WORK TO COMPLETE
Rewrite the material from the line with "You are a GUI" up to and including the line with "point(978,61)", putting "Pan tool" in place of "Zoom tool" and leaving everything else unchanged.

RECORDS FOR THE EXERCISE

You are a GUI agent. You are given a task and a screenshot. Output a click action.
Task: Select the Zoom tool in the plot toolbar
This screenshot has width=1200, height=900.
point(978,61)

---

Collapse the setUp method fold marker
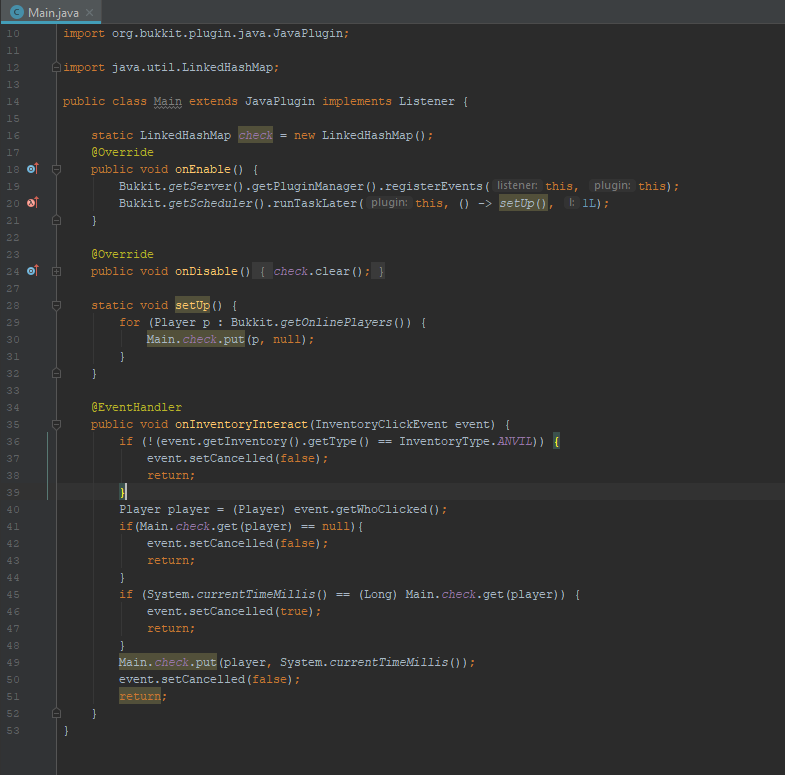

RESPONSE TO THE EXERCISE
You are a GUI agent. You are given a task and a screenshot. Output a click action.
Task: Select the Pan tool in the plot toolbar
This screenshot has width=1200, height=900.
point(978,61)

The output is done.